Dimanche 22 septembre 2019

Par le père Bernard-Marie GEFFROY


Dieu veut que tout homme soit sauvé.

« Dieu veut que tous les hommes soient sauvés et parviennent à la pleine connaissance de la vérité. En effet, il n’y a qu’un seul Dieu, il n’y a aussi qu’un seul médiateur entre Dieu et les hommes : un homme, le Christ Jésus, qui s’est donné-lui-même en rançon. »
Quelle phrase importante de Paul à Timothée, reprise par l’enseignement de l’Eglise.
D’abord le désir de Dieu que tout homme soit sauvé.
« S’il est vrai que personne ne peut se sauver lui-même, il est vrai que « Dieu veut que tous soient sauvés » (1 Tim. 2/4) et que pour lui « tout est possible » (Matthieu 19/26) ». (Catéchisme de l’Eglise catholique).
Deuxième affirmation, la croix comme moyen de ce salut.
« D’ailleurs, comme l’Église l’a toujours tenu et comme elle le tient encore, le Christ, en vertu de son immense amour, s’est soumis volontairement à la Passion et à la mort à cause des péchés de tous les hommes et pour que tous les hommes obtiennent le salut. Le devoir de l’Église, dans sa prédication, est donc d’annoncer la croix du Christ comme signe de l’amour universel de Dieu. » ( Nostra aetate)
Le Christ s’est donné en rançon pour sauver l’humanité. Rançon est le mot utilisé par Paul pour dire cette nécessité de la croix. Il fallait payer une rançon. C’est le Christ qui l’a payé par ses souffrances sur la croix. Il a payé. Mais à qui a-t-il payé? Au Père? Nous connaissons tous le mauvais scénario des jansénistes et doloristes en tous genres !
Je résume : « la méchanceté de l’homme a attisé la colère de Dieu. Pour réparer il faut quelqu’un à la hauteur d’un tel affront. Or seul le Fils de Dieu dans sa divine dignité peut éponger la dette et offrir en réparation sa souffrance au Père. » Dire cela, c’est soupçonner Dieu de perversité, c’est oublier que la nécessité de la croix, c’est la nécessité de l’amour.
Mauvais scénario donc mais qui nous a marqué et qui reste inscrit en notre chair.

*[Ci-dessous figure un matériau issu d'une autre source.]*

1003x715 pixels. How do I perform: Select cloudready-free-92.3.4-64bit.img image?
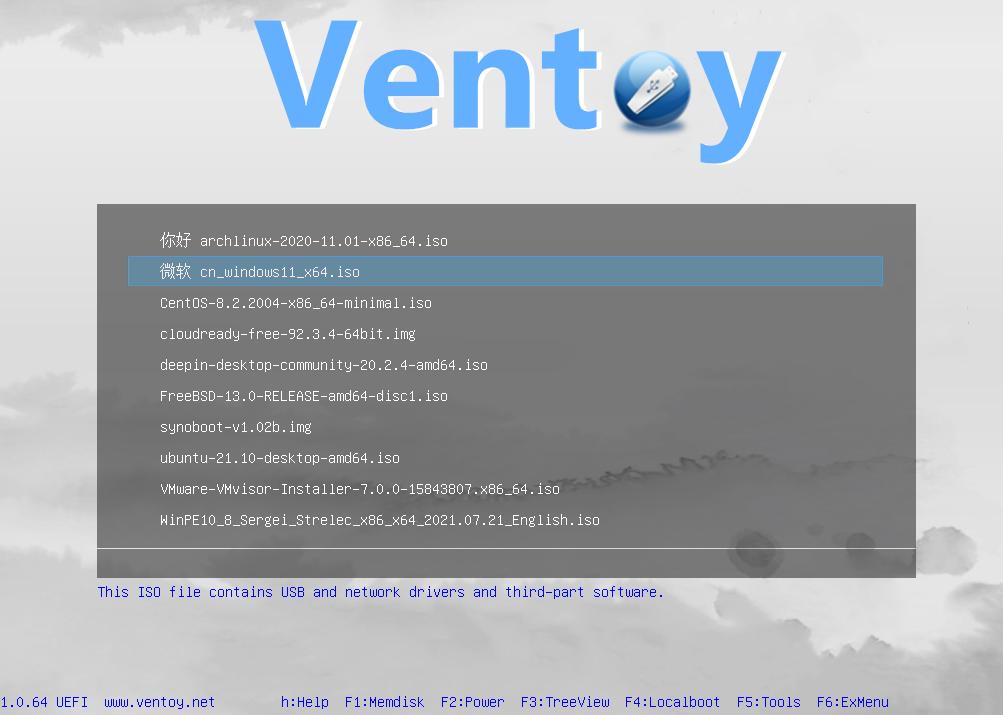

La parabole de ce dimanche ne traite pas directement de ce problème, cependant il s’agit bien de l’injustice d’un maître face à son gérant malhonnête. Comme le Christ et dans une infinie moindre mesure, le maître est confronté au mal. Sa réaction n’est pas sans rapport avec celle du Christ qui lui a dû affronter la haine, l’humiliation et la mort sans haine et dans le pardon : « Père, pardonne-leur, ils ne savent pas ce qu’ils font. »
La parabole de ce dimanche parle bien d’injustice. Comment se fait-il que le maître non seulement ne condamne pas mais, plus que cela, il félicite l’habileté du gérant malhonnête. C’est là la fameuse provocation que l’on trouve dans chaque parabole. La provocation d’une parabole invite toujours le lecteur au déplacement car il est troublé dans ses repères. Cette invitation au mouvement concerne les trois niveaux de lecture de la parabole :
– premier niveau, le niveau littéral. Nous l’avons dans le commentaire de Jésus. Il invite ses disciples et nous-même à faire preuve d’inventivité, de créativité, d’efficacité dans la lumière, c’est à dire dans la clarté.
– au deuxième niveau d’interprétation, c’est à dire symbolique ou théologique : ll y a une autre justice que la justice humaine, une autre logique que celle de la justice qui réclame une réparation, une rançon, une autre logique que celle du « Il faut payer ». Une autre logique, celle de Dieu qui est la logique de l’amour ?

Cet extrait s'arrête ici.